• **Work required**
Rewrite all of the material below as a numbered list with one line per item, and skip any blank lines.

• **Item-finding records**
•••••

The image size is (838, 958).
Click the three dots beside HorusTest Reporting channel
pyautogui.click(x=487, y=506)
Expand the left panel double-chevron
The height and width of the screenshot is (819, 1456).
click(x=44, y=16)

•••••

• **The output**
1. The image size is (838, 958).
2. Click the three dots beside HorusTest Reporting channel
3. pyautogui.click(x=487, y=506)
4. Expand the left panel double-chevron
5. The height and width of the screenshot is (819, 1456).
6. click(x=44, y=16)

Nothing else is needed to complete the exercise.